Written problem ▸ Pick out each line of the data below that contains the string "link", and copy those lines. Case counts.

[Interface element records]
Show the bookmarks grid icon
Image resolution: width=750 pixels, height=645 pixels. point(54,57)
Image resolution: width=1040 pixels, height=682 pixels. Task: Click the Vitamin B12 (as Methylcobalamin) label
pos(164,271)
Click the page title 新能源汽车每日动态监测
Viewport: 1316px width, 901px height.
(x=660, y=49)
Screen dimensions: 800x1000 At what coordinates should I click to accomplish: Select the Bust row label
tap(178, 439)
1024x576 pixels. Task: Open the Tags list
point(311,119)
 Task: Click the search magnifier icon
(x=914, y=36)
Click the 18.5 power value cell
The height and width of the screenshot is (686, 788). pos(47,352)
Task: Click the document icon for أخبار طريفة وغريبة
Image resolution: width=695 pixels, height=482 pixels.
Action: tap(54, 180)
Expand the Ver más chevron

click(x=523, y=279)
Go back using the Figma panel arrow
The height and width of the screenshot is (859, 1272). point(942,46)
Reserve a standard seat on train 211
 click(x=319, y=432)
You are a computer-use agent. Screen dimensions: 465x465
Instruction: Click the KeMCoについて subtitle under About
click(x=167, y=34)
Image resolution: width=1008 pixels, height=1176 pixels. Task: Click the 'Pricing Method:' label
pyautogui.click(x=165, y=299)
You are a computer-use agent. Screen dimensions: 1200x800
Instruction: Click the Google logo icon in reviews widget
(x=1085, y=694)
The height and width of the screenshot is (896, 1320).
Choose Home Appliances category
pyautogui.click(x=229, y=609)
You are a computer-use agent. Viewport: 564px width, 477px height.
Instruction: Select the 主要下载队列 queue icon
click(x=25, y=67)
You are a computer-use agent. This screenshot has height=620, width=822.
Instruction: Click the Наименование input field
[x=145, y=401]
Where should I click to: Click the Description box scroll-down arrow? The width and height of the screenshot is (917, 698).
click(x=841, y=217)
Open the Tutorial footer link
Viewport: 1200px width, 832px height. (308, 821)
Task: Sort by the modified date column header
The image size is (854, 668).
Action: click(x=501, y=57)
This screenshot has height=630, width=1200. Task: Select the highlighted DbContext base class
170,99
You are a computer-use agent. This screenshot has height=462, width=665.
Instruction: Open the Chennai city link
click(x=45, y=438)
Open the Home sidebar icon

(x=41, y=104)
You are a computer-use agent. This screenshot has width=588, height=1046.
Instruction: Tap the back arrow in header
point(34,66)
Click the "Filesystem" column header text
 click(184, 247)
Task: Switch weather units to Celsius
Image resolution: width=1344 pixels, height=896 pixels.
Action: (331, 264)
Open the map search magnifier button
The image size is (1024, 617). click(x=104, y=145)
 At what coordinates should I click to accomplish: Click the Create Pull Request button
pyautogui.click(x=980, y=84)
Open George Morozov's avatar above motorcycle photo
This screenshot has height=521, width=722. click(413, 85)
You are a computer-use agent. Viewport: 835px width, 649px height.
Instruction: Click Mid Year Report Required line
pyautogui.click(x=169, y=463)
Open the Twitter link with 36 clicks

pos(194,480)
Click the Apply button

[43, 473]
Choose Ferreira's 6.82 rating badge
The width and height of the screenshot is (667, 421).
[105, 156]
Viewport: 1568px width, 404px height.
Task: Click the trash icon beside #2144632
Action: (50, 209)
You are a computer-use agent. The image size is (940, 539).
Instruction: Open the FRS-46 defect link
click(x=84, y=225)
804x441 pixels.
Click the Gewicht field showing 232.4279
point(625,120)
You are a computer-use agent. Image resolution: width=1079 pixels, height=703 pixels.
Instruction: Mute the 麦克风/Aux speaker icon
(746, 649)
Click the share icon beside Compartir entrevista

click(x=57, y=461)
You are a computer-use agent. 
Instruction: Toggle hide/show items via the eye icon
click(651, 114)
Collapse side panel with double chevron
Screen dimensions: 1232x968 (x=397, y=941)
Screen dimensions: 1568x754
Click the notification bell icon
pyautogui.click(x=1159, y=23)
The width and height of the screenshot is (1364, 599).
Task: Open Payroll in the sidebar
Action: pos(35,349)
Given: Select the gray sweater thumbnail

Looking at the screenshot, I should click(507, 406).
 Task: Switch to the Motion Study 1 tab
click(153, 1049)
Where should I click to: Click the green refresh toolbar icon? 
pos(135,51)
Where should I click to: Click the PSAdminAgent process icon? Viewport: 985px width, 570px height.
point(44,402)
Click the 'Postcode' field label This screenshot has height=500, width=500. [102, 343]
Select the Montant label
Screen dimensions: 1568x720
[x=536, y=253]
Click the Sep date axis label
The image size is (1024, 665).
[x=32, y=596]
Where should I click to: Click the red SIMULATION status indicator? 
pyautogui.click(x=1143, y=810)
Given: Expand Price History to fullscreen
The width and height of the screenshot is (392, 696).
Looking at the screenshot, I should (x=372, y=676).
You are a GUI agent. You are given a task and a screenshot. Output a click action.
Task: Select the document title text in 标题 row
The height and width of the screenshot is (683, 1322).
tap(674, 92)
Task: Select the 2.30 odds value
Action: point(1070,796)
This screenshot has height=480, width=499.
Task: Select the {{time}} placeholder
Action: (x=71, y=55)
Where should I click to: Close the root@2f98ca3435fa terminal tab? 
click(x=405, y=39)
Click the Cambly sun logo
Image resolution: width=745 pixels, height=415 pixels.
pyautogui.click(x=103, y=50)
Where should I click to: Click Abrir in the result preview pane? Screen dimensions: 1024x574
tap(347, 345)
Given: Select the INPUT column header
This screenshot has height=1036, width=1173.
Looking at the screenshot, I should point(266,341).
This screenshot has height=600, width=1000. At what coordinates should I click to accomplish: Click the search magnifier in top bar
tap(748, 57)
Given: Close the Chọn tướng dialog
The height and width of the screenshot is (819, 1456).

Answer to this task ▸
Open the Tutorial footer link
Instruction: Open the Chennai city link
Open the Twitter link with 36 clicks
Instruction: Open the FRS-46 defect link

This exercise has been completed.